Since the early 1920s people have been making their way to the battlefields of WWI. Some have gone in search of answers, to find closure and connect with a loved one lost, out of curiosity or a simple interest in history. The reasons are as many as the sites that may be visited. I have been fortunate enough to have visited many of the WWI battlefields in Belgium and France, both with students studying the war and out of my own interest in commemoration. One of my favourite sites, and perhaps one of the best to visit if you are looking for a learning experience, is Hill 60 Trench Museum and Memorial.
The Hill 60 Trench Museum sits to the north-east of the town of Ypres in Belgium, on the edge of what became known as the Ypres Salient. During the First Battle of Ypres in the Autumn of 1914 the German Army established strong positions on the high ground surrounding the town of Ypres. The town was the last piece of Belgian territory held by the allies and the Belgian, French and British were determined to keep it, making the Ypres Salient witness to some of the bloodiest conflict of WWI. It was here, during the Second Battle of Ypres in April 1915, that the Germans for the first time unleashed their new terror weapon – poison gas. French colonial troops were decimated by the unknown cloud that descended upon them, creating a gap in the line they had held. However, before the Germans could take advantage of this the Canadians moved forward to hold the line, taking 7,000 casualties in two weeks. During April-August 1916 they would again play a significant role in defending Ypres and keeping German attention away from the build up taking place in preparation for the great Somme offensive.
While the landscape of the Ypres Salient has changed significantly since 1918, Hill 60 offers a glimpse of what was. The story is told that when the farmer who owned the land returned at the end of the war he decided to create a monument to what had taken place. He did this by keeping some of the trench network intact, and to maintain a collection of all the bits and pieces he continued to plough up in his fields. The result is a most unusual and eclectic collection that can, for some, be challenging to comprehend.
Upon arrival I always begin with a short walk up the hill to the Canadian memorial. Built out of a 30 ton piece of Quebec granite, the simple yet moving memorial and surrounding gardens makes the perfect place to begin your tour and reflect upon what you will be seeing. From the monument you can see the spires of Ypres Cathedral, offering much the same view as what the Germans would have had in 1914. This vantage point also allows you to gain a sense of the surrounding landscape, and how it impacted upon the battles that were fought. Hill 60 does not really look like a hill at all, and is not much more than a small bump in the relatively flat, low-lying landscape that makes up this part of Belgium. A small hill, yes, but one that gave the Germans a distinct advantage, leaving the French and British armies an uphill struggle from often deplorable, water-logged conditions.
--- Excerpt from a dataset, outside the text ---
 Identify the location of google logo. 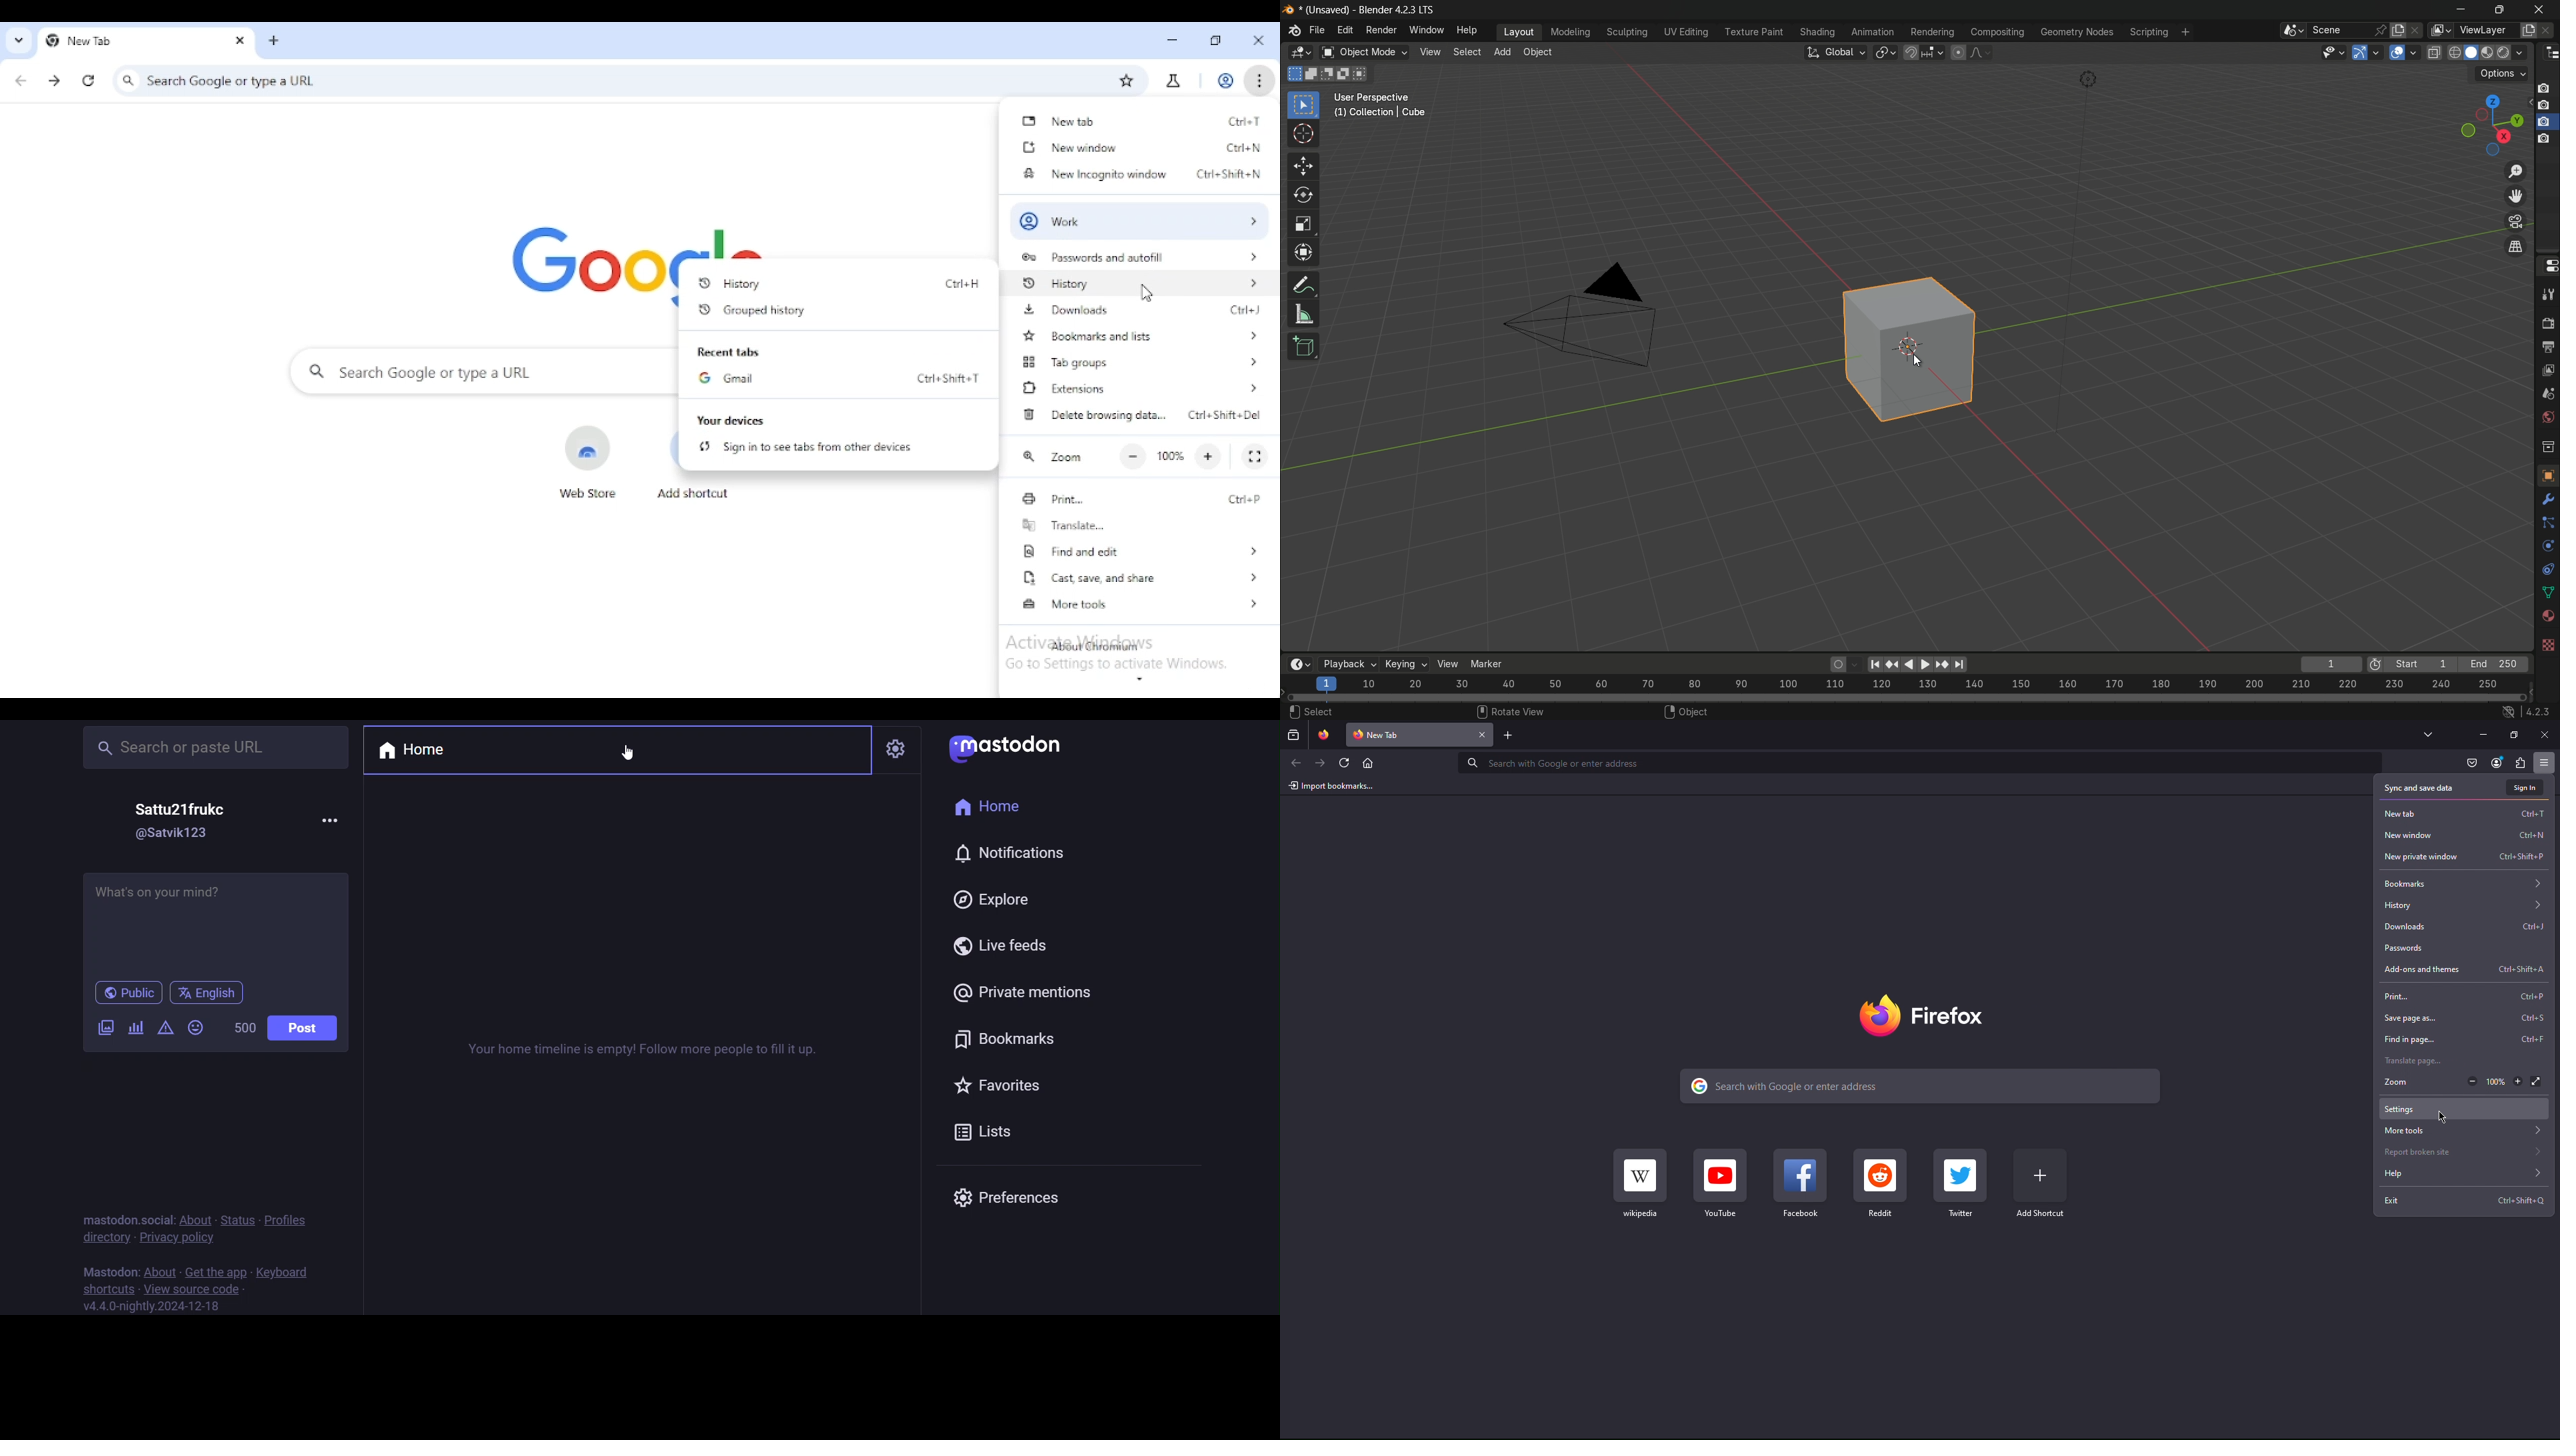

From the memorial walk back down to the Hill 60 Trench Museum. This museum is unusual and not for everyone, yet one of my favourites as it challenges many of your preconceived ideas of what a museum should look like. As you enter it looks much like what you expect – polished items in cases on display. However, this is quickly shattered by the stereoscopic viewers that allow you to view images from the war – the kind of images that were rarely if ever released to the public. From here you make your way into the back of the museum. This room has been recently upgraded, but still maintains much of its earlier ambience of a metal shed stuffed with all the bits and pieces that were dug up over the years: rusted barbed wire, shell casings, parts of rifles, boots and all sorts of items, many of which are almost unrecognisable. Many find this part of the museum very disturbing as it looks as if little care was taken in creating the displays or looking after what had been found. But that is really the point, as the war was not clean and ordered and rust free; it was a war of mud and rust and death.
As you exit the rear of the museum you enter a small wooded area that has what remains of the trenches. You can walk along the trenches, following the zig-zag pattern, examine the metal supports holding back the earth, and even walk through several of the remaining tunnels. Be advised though, they are very dark, often muddy and home to the occasional furry creature. The trees that make up the woods are relatively recent, the original woods being obliterated by shell fire. However, a number of original stumps remain that still show the scars of the battles they lived through. There are shell holes throughout the woods, often filled with stagnant water, giving a small sense of what it would have been like to be living and fighting in the area.